Moroni agregó: “Si os abstenéis de toda impiedad, y amáis a Dios con todo vuestro poder, mente y fuerza, entonces su gracia os es suficiente”.

Dejar el pecado, volverse hacia Dios y fortalecer su fe en Jesucristo constituyen un hermoso comienzo. Someter humildemente su voluntad a Dios incluye reconocer los pecados graves ante su obispo o presidente de rama, si bien el perdón completo viene del Salvador. El perdón es un don divino que se ofrece mediante la gracia de Jesucristo.

Honestidad

El deseo de regresar a Dios se acompaña de la determinación de ser totalmente honestos con su Padre Celestial, con ustedes mismos, con quienes han sufrido daño y con su líder del sacerdocio. Su Padre Celestial se regocija en la determinación de ustedes de venir a Él con un corazón quebrantado y un espíritu contrito. Tener un espíritu contrito es ponerse en las manos de Dios; tener un corazón quebrantado trae lo que Pablo describió como la “tristeza que es según Dios”, un profundo deseo de volver a Él sea cual sea el costo.

Restaurar lo que está roto

Su anhelo los lleva a querer reparar lo que han roto, aunque, al darse cuenta de que hay cosas que no pueden reparar, oran con fervor para que el Señor, mediante Su gracia, ayude a sanar a quienes han sido heridos por las acciones de ustedes.
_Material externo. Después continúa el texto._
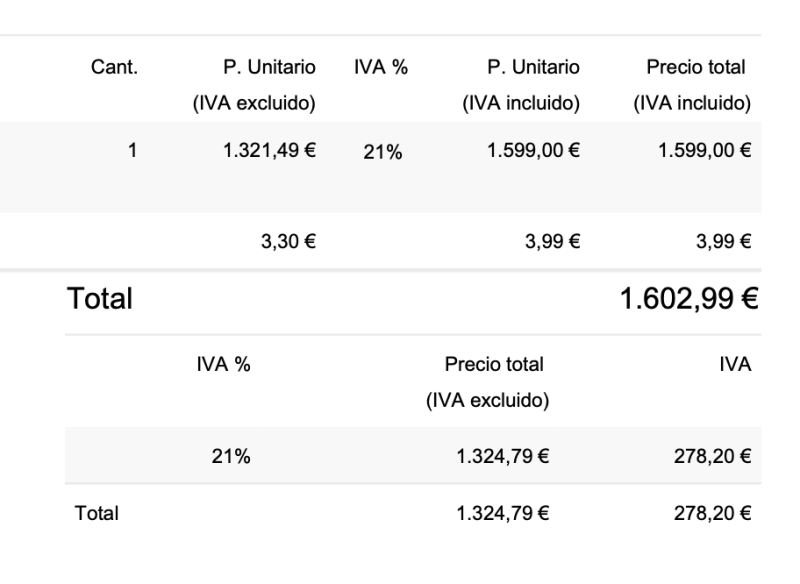Click the 1.599,00 € total price cell

coord(704,150)
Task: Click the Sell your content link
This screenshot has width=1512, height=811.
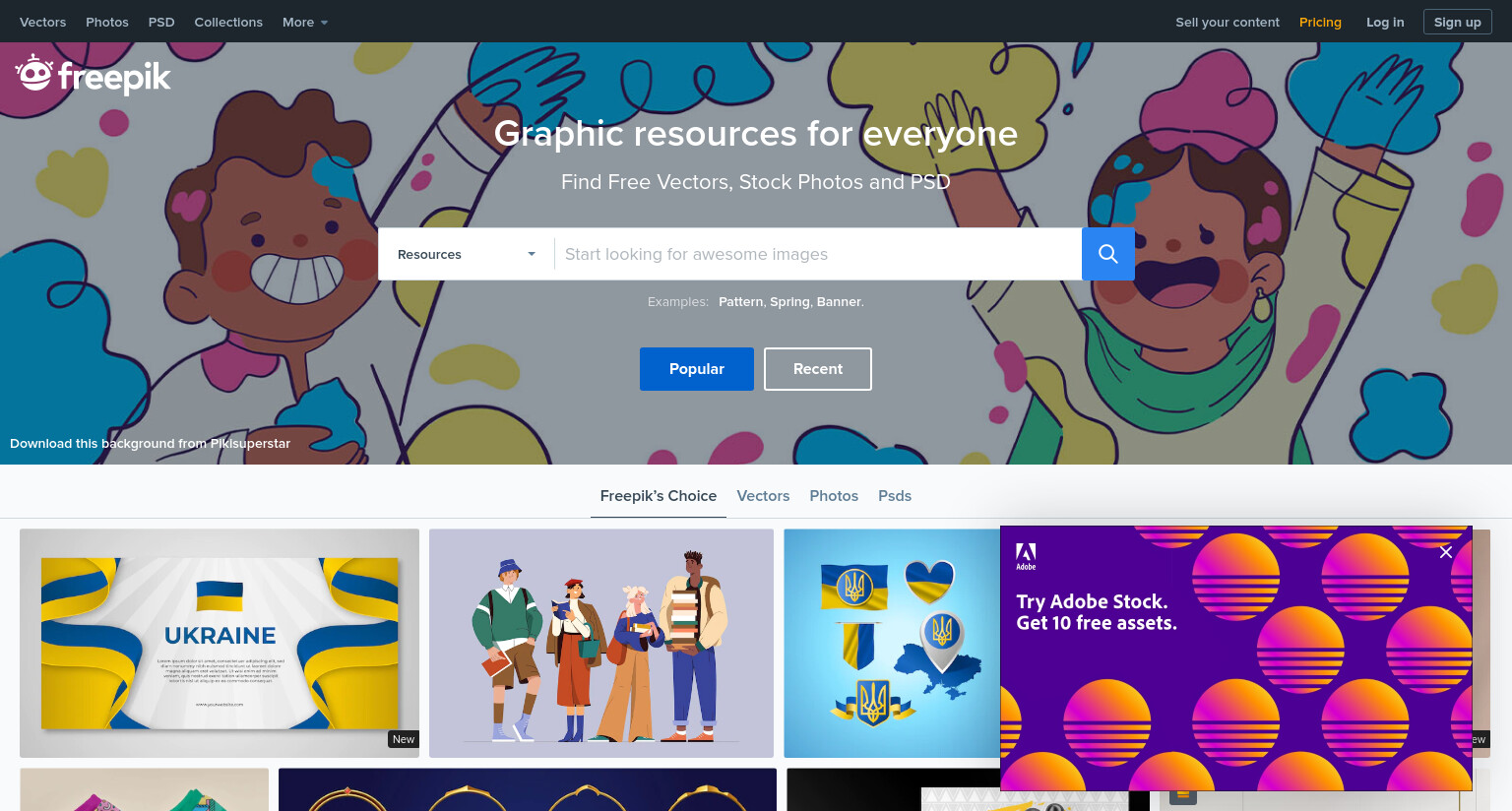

Los efectos de los pecados graves en los demás suelen ser muy difíciles de superar. ¿Están siguiendo el ejemplo de los hijos de Mosíah, quienes se “esforz[aron] celosamente por reparar todos los daños que habían causado”? Hablen con aquellos a quienes respeten en cuanto a lo que quizás ustedes no estén viendo.

Mientras preparaba este discurso, recibí un correo electrónico inesperado de una persona en proceso de arrepentimiento que desea volver a la Iglesia. Su exesposa aún sufría por la pérdida “de [su] matrimonio eterno, [las dificultades con los hijos], la pérdida de seguridad económica […], no [poder] estar al día con los gastos [y] los sentimientos sumamente agobiantes de haber sido traicionada”.
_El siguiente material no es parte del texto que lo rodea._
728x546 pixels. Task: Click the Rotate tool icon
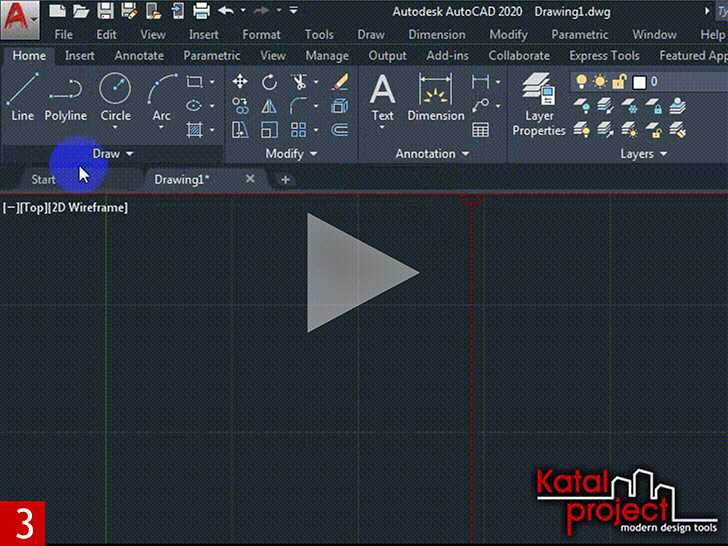tap(269, 83)
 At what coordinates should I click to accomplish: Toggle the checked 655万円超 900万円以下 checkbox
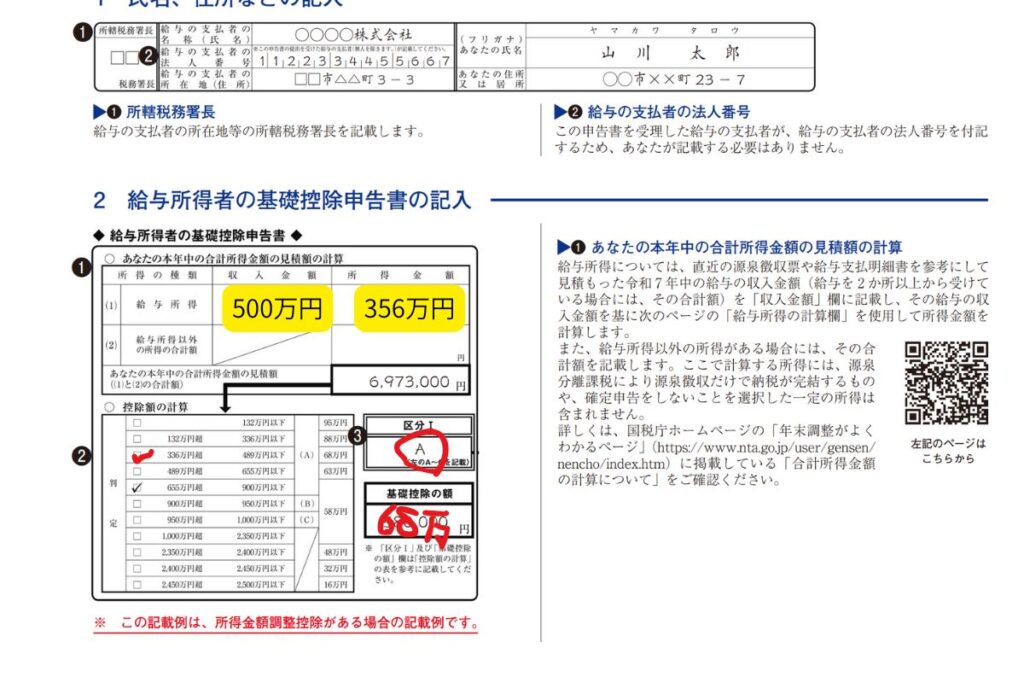point(137,487)
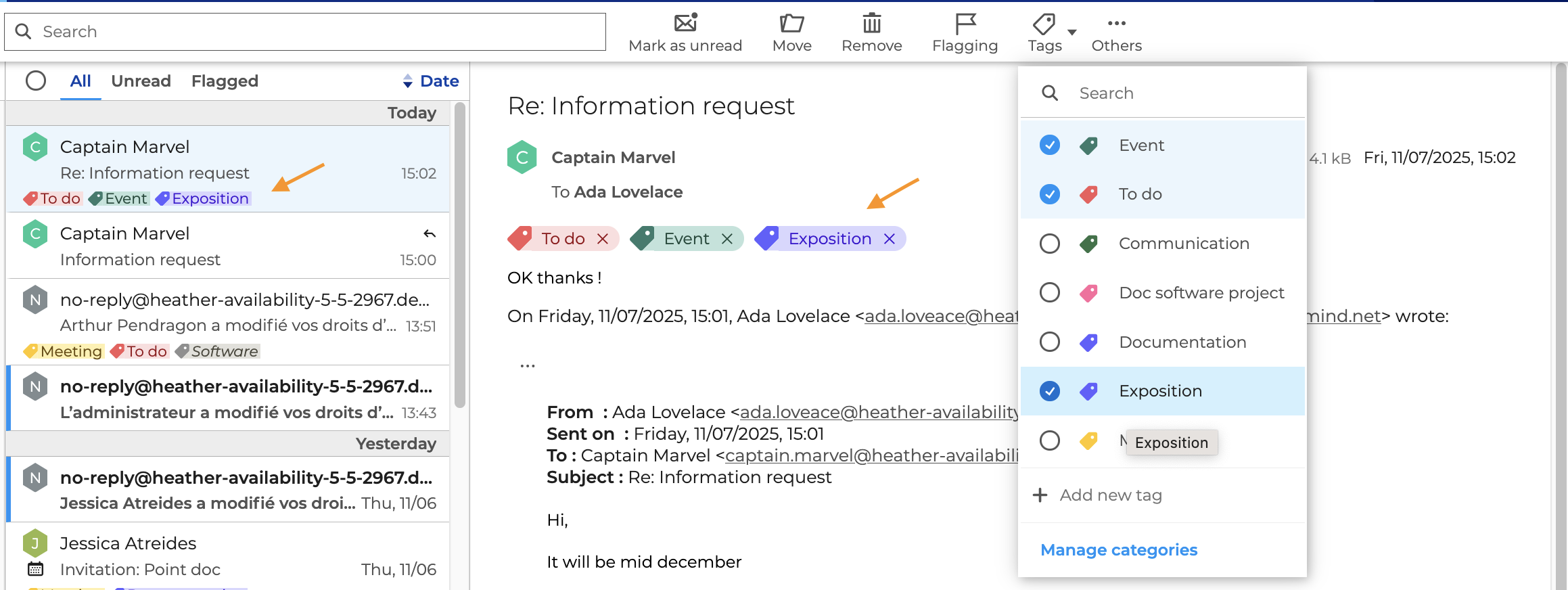
Task: Click the Flagging flag icon
Action: coord(965,23)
Me contó que su líder del sacerdocio “se sintió inspirado a [pedirle] que considerara, con espíritu de oración, qué [más podía hacer por su exesposa e hijos]”. Con permiso, cito una parte del correo electrónico:

“[Primero] pensé que el [dinero] que cedí en la sentencia de divorcio era más que generoso, pero mi presidente de rama me animó a ayunar y orar al respecto […].
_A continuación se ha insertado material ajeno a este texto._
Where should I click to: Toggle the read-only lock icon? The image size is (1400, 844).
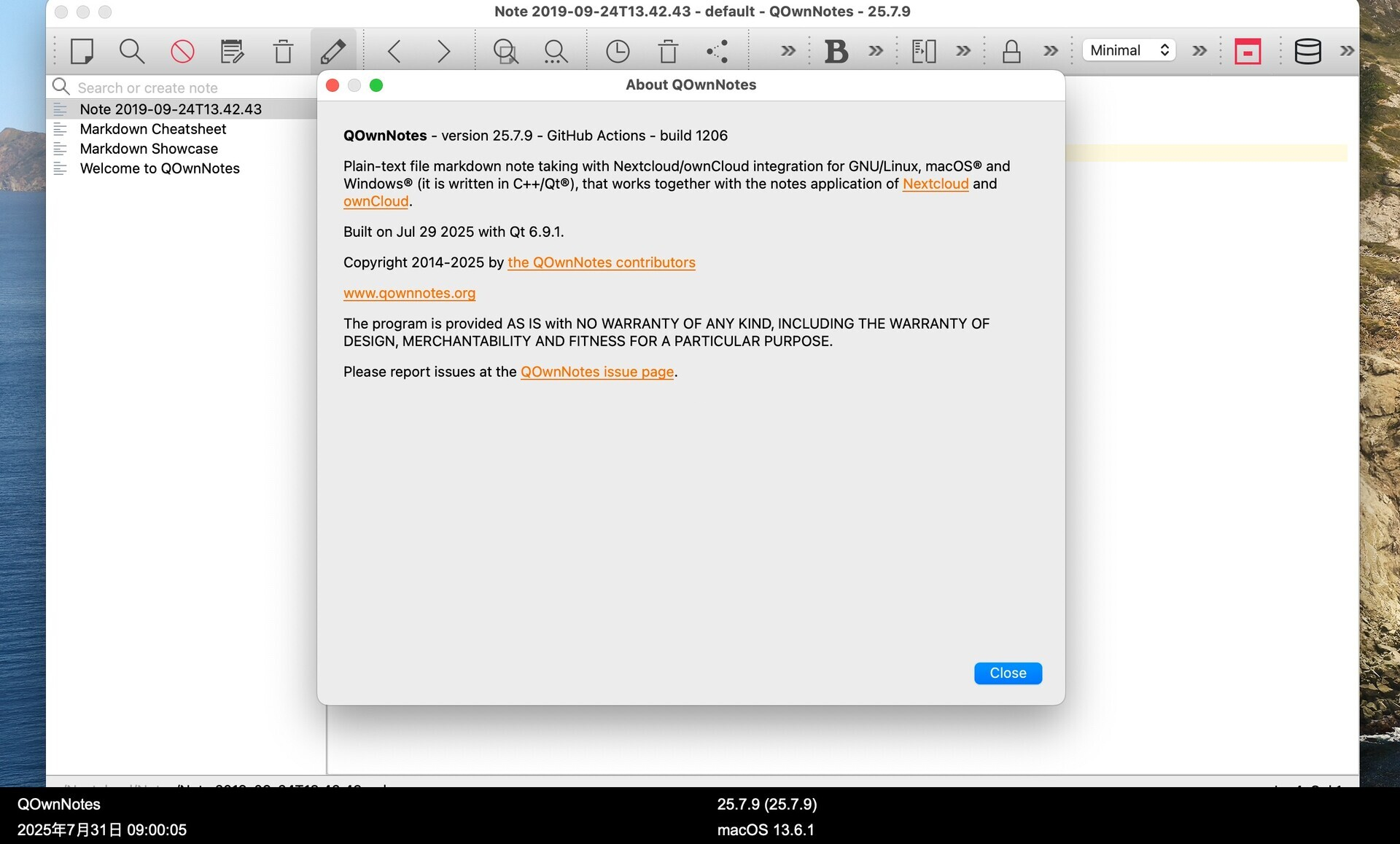point(1012,51)
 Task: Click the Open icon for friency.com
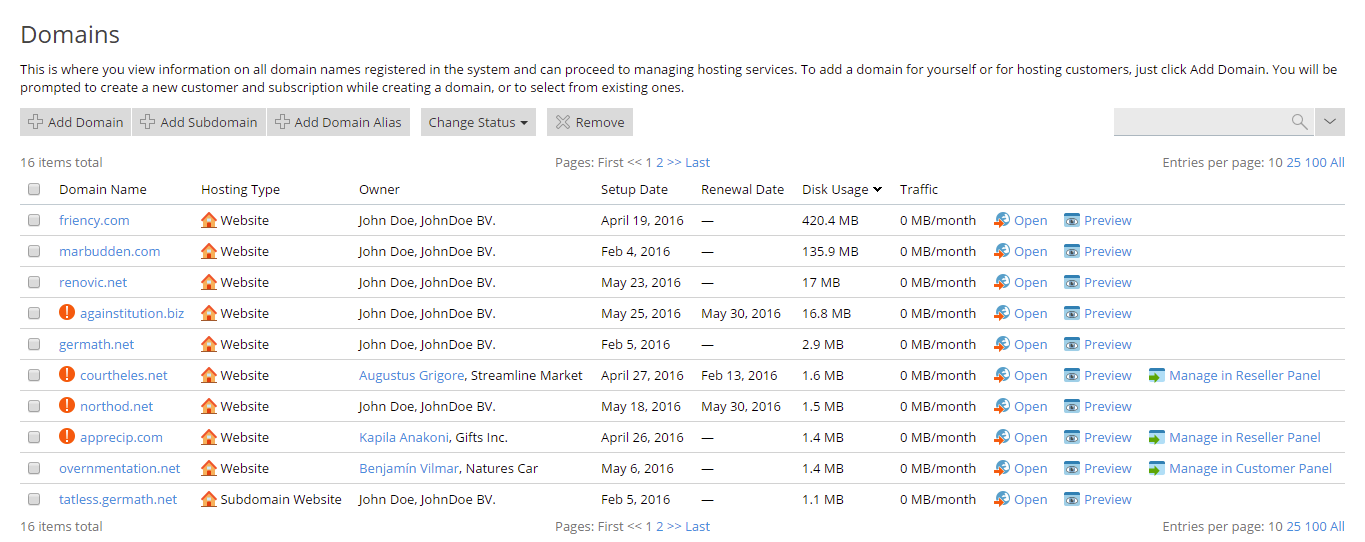point(1002,220)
“Al principio batallé con la idea de una mayor restitución. Dado que mis pecados no eran de índole económica, me preguntaba por el verdadero significado de ‘restitución generosa’ […], [pero] pronto me di cuenta de que no se trataba solo de un asunto de dinero.

“Mis líderes del sacerdocio se reunieron con [mi exesposa] y mis hijos y notaron que aún sufrían y que no habían sanado […].

“Mi nueva meta era seguir adelante con fe […]. Simplemente expresé mi deseo de ayudar sin condiciones […]. Decidí [enviar a mi exesposa una cantidad específica] de cada paga, que era una buena parte de mi salario neto. Antes de hacer el primer pago, el Señor [inspiró en mi mente la necesidad] de pagar [el doble de esa cantidad].

“He aprendido que la restitución no consiste solo en el dinero, sino en dedicar humildemente mi vida al Señor […]. El dinero es para ayudar a sustituir lo que le quité a mi familia por mis malas decisiones. Se trata de hacer y cumplir promesas sin esperar nada a cambio y evitar que ella se preocupe por las cuentas para que pueda buscar el Espíritu”.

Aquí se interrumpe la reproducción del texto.